The annexation of Oregon and the Southwest, coming in the years immediately after the commencement of Whitney's advocacy, gave new point to arguments for the railway and introduced the sectional element. So long as Oregon constituted the whole American frontage on the Pacific it was idle to debate railway routes south of South Pass. This was the only known, practicable route, and it was the course recommended by all the projectors, down to Whitney. But with California won, the other trails by El Paso and Santa FÉ came into consideration and at once tempted the South to make the railway tributary to its own interests.

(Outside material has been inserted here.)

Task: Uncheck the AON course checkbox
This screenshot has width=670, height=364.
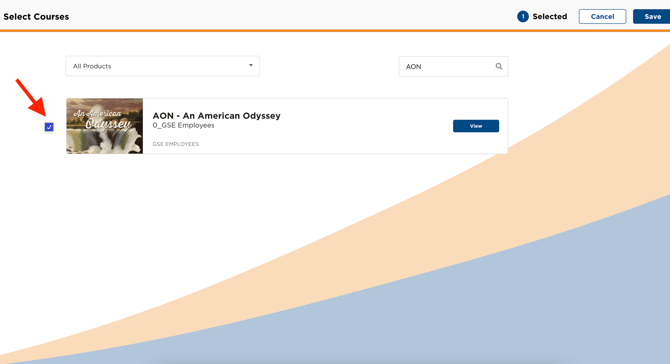Action: (49, 127)
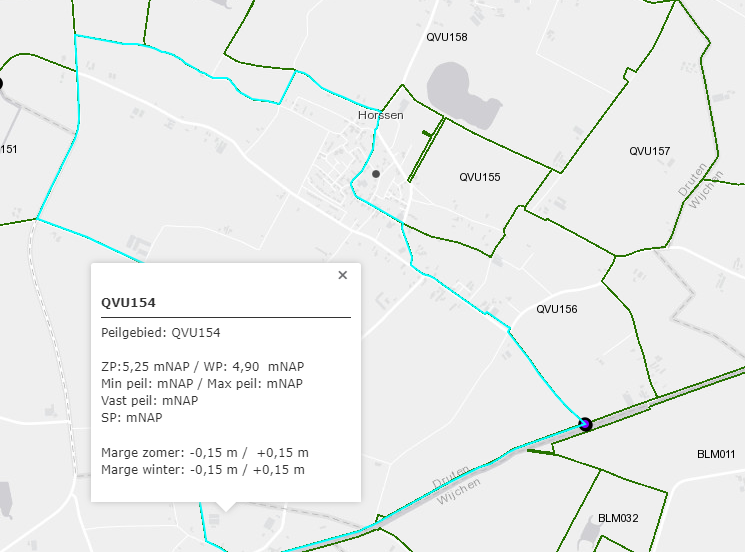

Chief among the politicians who fell in with the growing railway movement was Senator Benton, who tried to place himself at its head. "The man is alive, full grown, and is listening to what I say (without believing it perhaps)," he declared in October, 1844, "who will yet see the Asiatic commerce traversing the North Pacific Ocean—entering the Oregon River—climbing the western slopes of the Rocky Mountains—issuing from its gorges—and spreading its fertilizing streams over our wide-extended Union!" After this date there was no subject closer to his interest than the railway, and his advocacy was constant. His last word in the Senate was concerning it. In 1849 he carried off its feet the St. Louis railroad convention with his eloquent appeal for a central route: "Let us make the iron road, and make it from sea to sea—States and individuals making it east of the Mississippi, the nation making it west. Let us ... rise above everything sectional, personal, local. Let us ... build the great road ... which shall be adorned with ... the colossal statue of the great Columbus—whose design it accomplishes, hewn from a granite mass of a peak of the Rocky Mountains, overlooking the road ... pointing with outstretched arm to the western horizon and saying to the flying passengers, 'There is the East, there is India.'"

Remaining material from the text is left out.